Sendo a marca registrada do CRISPR-Cas a capacidade de cortar DNA em locais específicos, os sistemas Tipo IV operam de uma maneira totalmente diferente. Eles não possuem a típica “tesoura” de nuclease, mas em vez disso abrigam uma helicase DinG – uma proteína misteriosa que desenrola o DNA.
"O ponto de viragem nesta investigação ocorreu quando percebemos que os sistemas do tipo IV não cortam o ADN. Em vez disso, descobrimos que silenciam a expressão genética nos seus locais-alvo. Esta é uma funcionalidade única que pode ter importantes aplicações biotecnológicas", diz Rafael Pinilla. -Redondo, Professor Auxiliar do Departamento de Biologia e coordenador principal da investigação.
Os investigadores alcançaram outro avanço quando resolveram como estes sistemas podem funcionar sem os componentes necessários para criar memória imunitária.
"Os sistemas Tipo IV podem contornar a falta de um módulo de aquisição de memória sequestrando módulos compatíveis de outros sistemas CRISPR-Cas presentes na bactéria hospedeira. Isso é fascinante porque esses outros sistemas estão apenas remotamente relacionados", explica Sarah Camara-Wilpert, co- primeiro autor deste estudo.
Ferramenta CRISPR promissora para combater superbactérias
Mas por que tanto entusiasmo? Bem, acontece que os sistemas do Tipo IV têm uma tendência acentuada de atingir naturalmente os plasmídeos, em vez dos vírus bacterianos. É importante ressaltar que os plasmídeos alvo frequentemente abrigam múltiplos genes de resistência a antibióticos, como aqueles encontrados em superbactérias hospitalares. Estima-se que a resistência antimicrobiana seja diretamente responsável por mais de 1 milhão de mortes anualmente devido à falha do tratamento.

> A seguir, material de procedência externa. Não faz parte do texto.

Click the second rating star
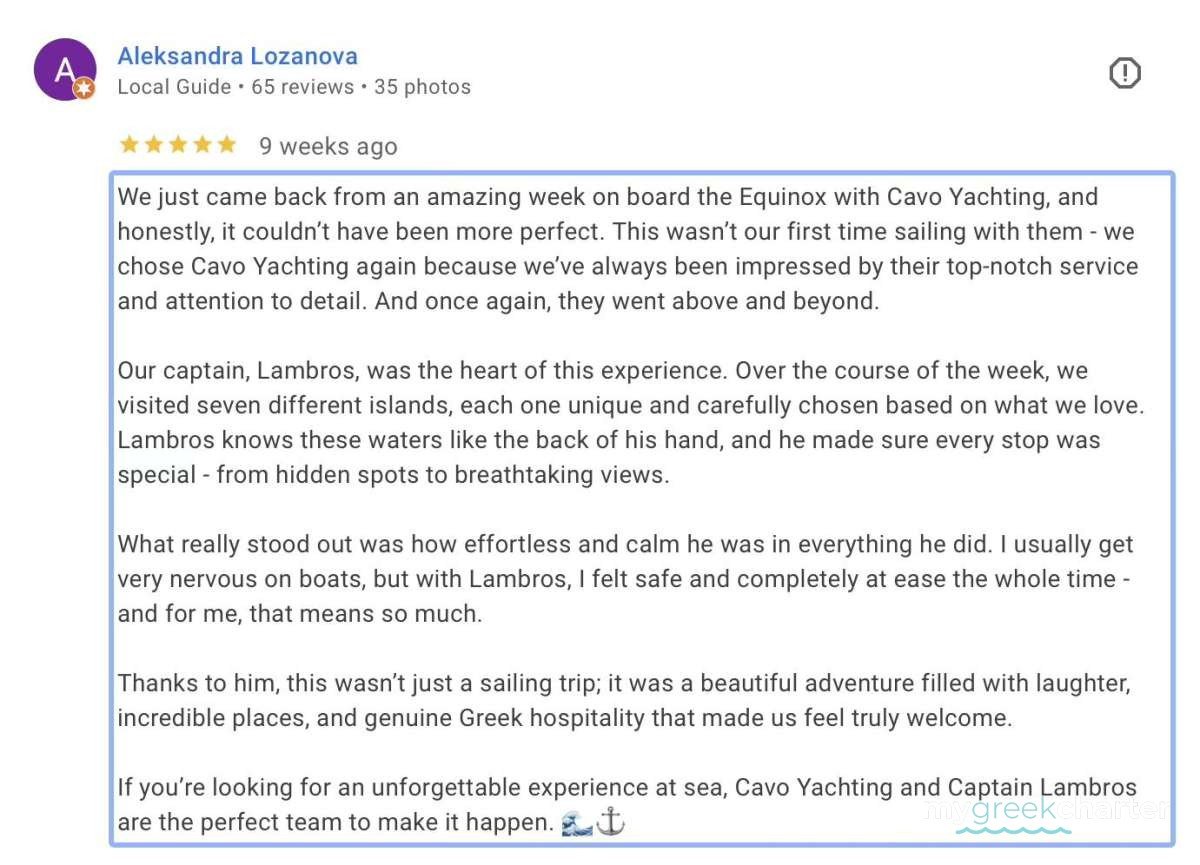 tap(153, 145)
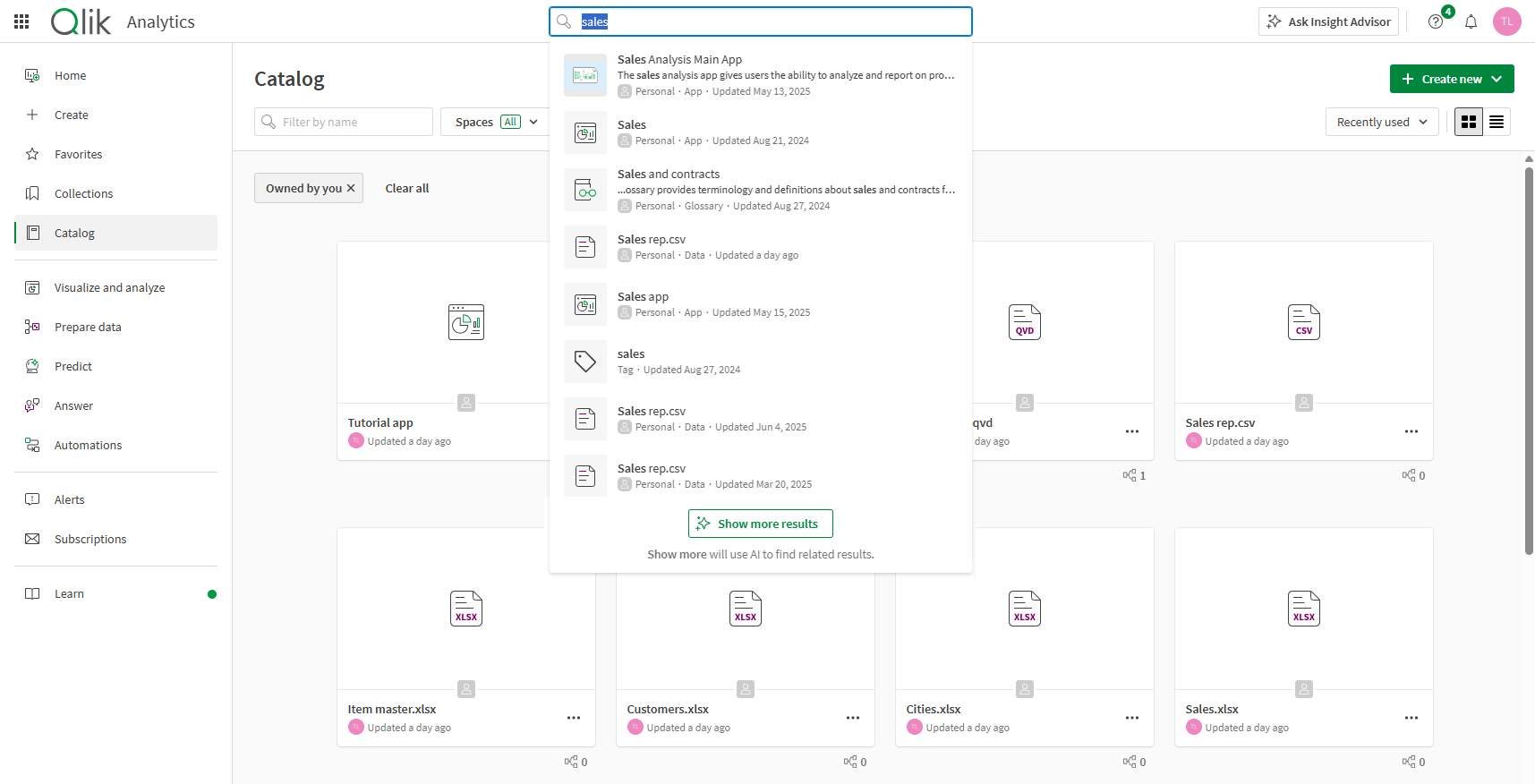Open the Recently used sort dropdown
Image resolution: width=1535 pixels, height=784 pixels.
(1381, 122)
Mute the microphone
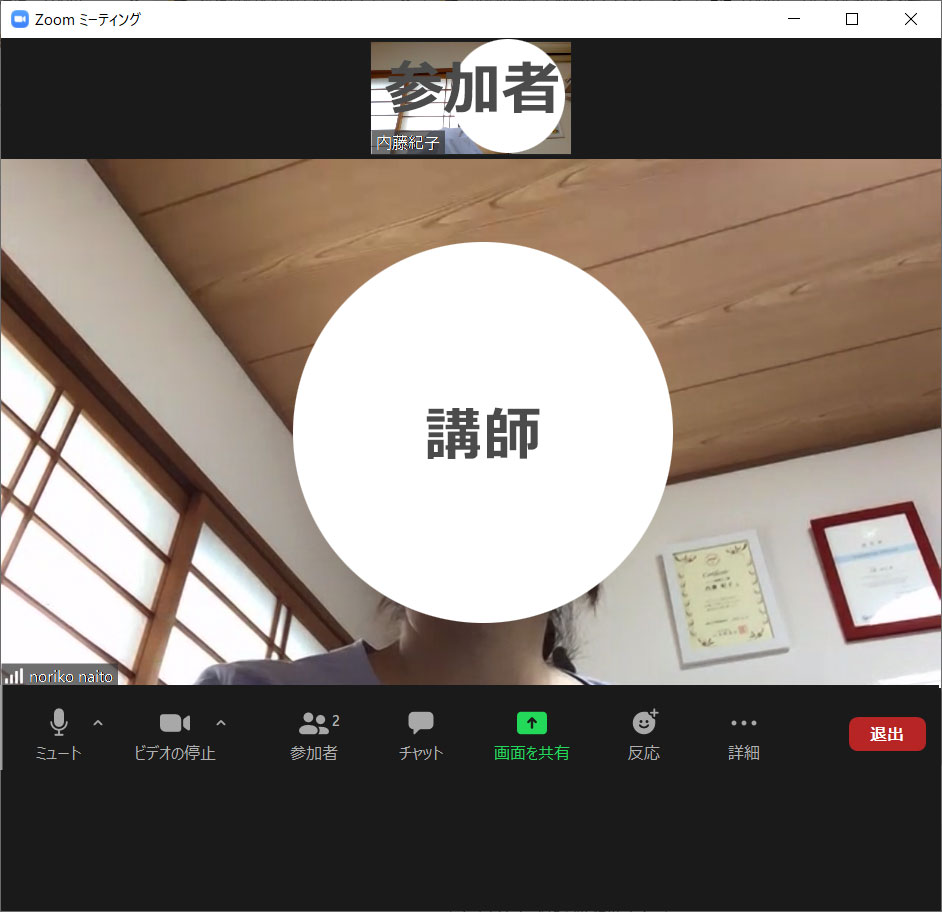942x912 pixels. click(59, 733)
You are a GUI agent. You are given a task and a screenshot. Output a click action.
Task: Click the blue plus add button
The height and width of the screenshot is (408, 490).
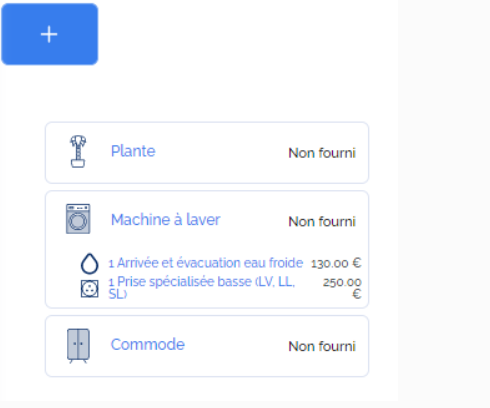(x=50, y=34)
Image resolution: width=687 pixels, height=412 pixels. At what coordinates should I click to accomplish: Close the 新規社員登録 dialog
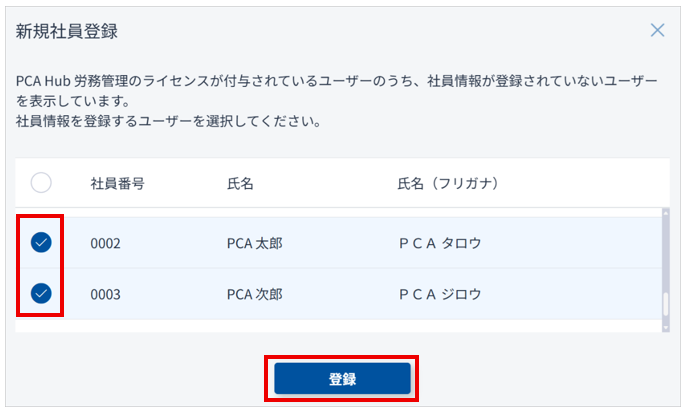tap(657, 30)
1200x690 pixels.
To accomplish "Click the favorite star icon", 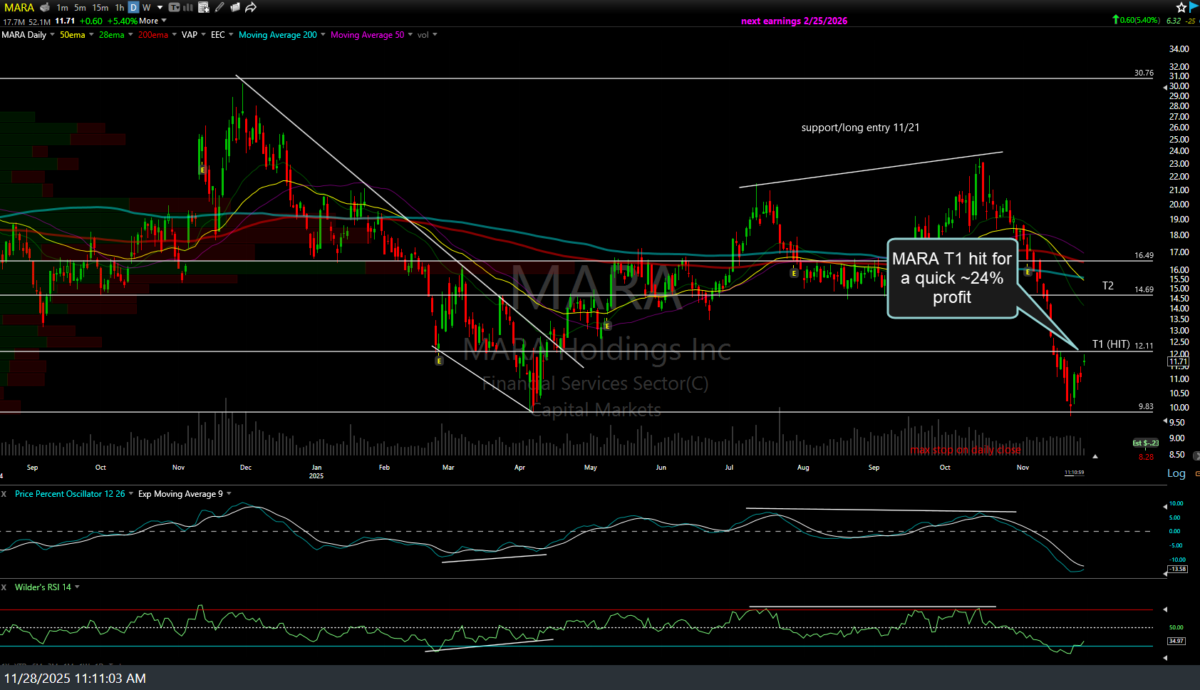I will (1181, 7).
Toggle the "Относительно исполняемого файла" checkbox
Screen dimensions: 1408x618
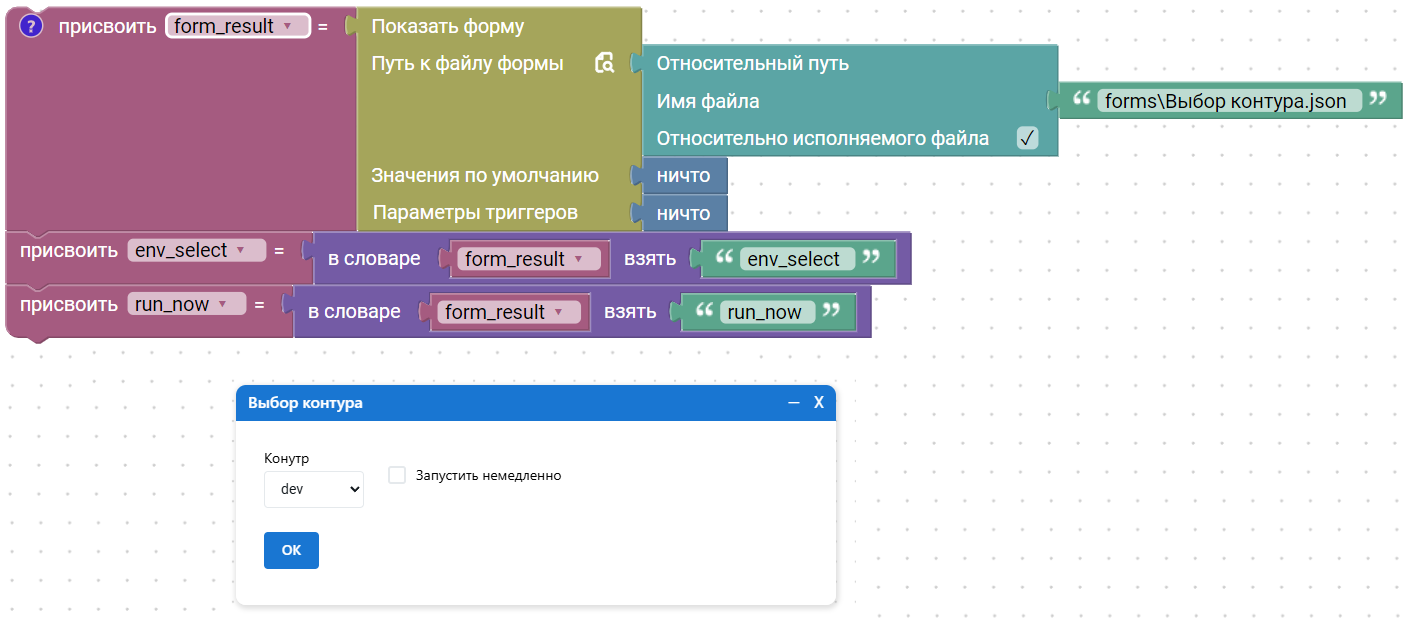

Inspiradas pela sua função natural de direcionamento de plasmídeos, as equipes de pesquisa reprogramaram efetivamente um sistema tipo IV para silenciar seletivamente genes de resistência transportados por uma bactéria de alto risco de pacientes hospitalizados.
“Os nossos resultados indicam que os sistemas Tipo IV têm potencial como um novo meio de combater a resistência aos antibióticos, uma vez que fomos capazes de ressensibilizar um importante agente patogénico ao tratamento com antibióticos”, afirma o professor Søren Sørensen, co-último autor do estudo.
Este estudo foi um grande esforço interdisciplinar envolvendo sete grupos de pesquisa internacionais de vários países. Embora o projeto tenha começado como uma colaboração entre apenas dois grupos, gradualmente ganhou impulso, atraindo parceiros com conhecimentos diversos.
"Experimentamos um maravilhoso efeito de bola de neve, onde cada novo parceiro ampliou o impacto do trabalho, compartilhando suas habilidades únicas e fornecendo insights cruciais para resolver os mistérios que cercam os sistemas do tipo IV. Tem sido um tour-de-force colaborativo, exatamente como a ciência deveria ser", observa Pinilla-Redondo.